For those who didn't click the link above: I'm not talking about twinkies, I'm talking about orange juice. Because make no mistake about it, unless you cut and juice oranges yourself, the orange juice you drink is chemically processed. It has to be—fresh squeezed orange juice goes bad on a time scale of a couple of days even with refrigeration. (Apparently you can buy unpasteurized OJ, but it has a "use by" date about 2-3 days after the oranges are juiced at the processing plant. I don't recall seeing it for sale in Canada, which is about a 24-hr drive nonstop from the orange groves... Doesn't mean it isn't here, only that I haven't seen it.)

I found several descriptions of how orange juice concentrate is made, but fewer of how "not from concentrate" is made. What I've been able to glean from various sources is that the fresh orange juice is pasteurized both to kill any microbial contaminants and to stabilize the "cloud" (the opaque part of the juice that holds most of the flavour compounds), and de-aerated to both make packaging easier and to protect the vitamin C from degradation by dissolved oxygen. Then, flavour compounds removed in de-aeration and pasteurization are added back in.

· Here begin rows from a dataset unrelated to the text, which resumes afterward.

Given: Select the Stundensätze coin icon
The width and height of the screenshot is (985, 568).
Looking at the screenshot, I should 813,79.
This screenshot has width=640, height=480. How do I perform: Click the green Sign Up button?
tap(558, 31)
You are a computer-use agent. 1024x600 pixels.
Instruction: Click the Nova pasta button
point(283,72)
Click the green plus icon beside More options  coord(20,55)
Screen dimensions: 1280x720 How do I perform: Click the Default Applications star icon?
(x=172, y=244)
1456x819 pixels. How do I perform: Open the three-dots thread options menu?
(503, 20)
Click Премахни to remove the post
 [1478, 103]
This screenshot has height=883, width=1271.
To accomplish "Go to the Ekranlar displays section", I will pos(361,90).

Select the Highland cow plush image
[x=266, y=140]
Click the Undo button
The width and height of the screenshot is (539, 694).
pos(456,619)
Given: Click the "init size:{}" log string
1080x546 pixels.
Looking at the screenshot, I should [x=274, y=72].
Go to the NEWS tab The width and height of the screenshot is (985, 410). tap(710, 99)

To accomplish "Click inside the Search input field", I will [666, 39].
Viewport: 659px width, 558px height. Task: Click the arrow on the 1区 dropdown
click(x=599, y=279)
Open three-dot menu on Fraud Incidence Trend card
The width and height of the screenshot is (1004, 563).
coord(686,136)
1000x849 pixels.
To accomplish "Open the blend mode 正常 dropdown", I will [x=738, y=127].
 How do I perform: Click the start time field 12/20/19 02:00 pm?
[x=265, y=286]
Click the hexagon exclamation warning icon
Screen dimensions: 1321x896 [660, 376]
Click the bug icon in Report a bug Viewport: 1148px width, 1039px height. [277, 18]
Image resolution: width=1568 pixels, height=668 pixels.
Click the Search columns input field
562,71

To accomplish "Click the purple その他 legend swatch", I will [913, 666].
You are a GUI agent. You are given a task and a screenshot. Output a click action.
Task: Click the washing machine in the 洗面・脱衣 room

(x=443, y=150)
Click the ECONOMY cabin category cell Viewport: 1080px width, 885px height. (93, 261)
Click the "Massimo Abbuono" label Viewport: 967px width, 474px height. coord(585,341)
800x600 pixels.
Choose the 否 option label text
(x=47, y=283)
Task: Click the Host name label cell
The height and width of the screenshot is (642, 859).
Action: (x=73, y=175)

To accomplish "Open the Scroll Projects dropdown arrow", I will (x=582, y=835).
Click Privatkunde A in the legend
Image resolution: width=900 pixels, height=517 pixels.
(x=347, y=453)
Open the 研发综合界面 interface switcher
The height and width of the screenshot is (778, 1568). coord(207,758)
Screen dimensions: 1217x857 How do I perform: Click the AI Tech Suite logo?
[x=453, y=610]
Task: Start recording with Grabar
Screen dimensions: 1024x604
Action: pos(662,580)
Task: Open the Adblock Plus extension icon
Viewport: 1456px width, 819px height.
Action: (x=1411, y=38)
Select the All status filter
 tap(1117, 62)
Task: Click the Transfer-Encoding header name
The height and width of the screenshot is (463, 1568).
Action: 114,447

There have been quite a few studies published about what chemicals present in oranges cause that delicious OJ flavour and how and when they're lost, but I wasn't able to find anything in the literature (which I have access to today; I saw a few tantalizing sources but they're in books) about which of those are added back in and in what concentrations. It looks to my reading like the de-aeration process allows those flavour compounds to be captured and purified, and this is what makes up the "flavour pack" added back to the processed orange juice to make it taste fresh again.

On looking back at the news item linked at the top of this post, however, the lawsuit is related to false advertising more than anything. The ads imply that the orange juice is squeezed and that's it for processing, when really "not from concentrate" involves a few extra steps. I'm definitely in favour of truth in advertising—how are we supposed to make informed decisions about what we buy if we're misinformed?

The media coverage and blog posts which were polluting my search results while researching this post, on the other hand, seems to be mostly hysteria about what those horrible chemicals are that are added back in to make their OJ tasty again. (Hint: it's the same chemicals lost in processing, which are produced by the orange itself. Because, you know, that's what makes OJ taste like OJ.)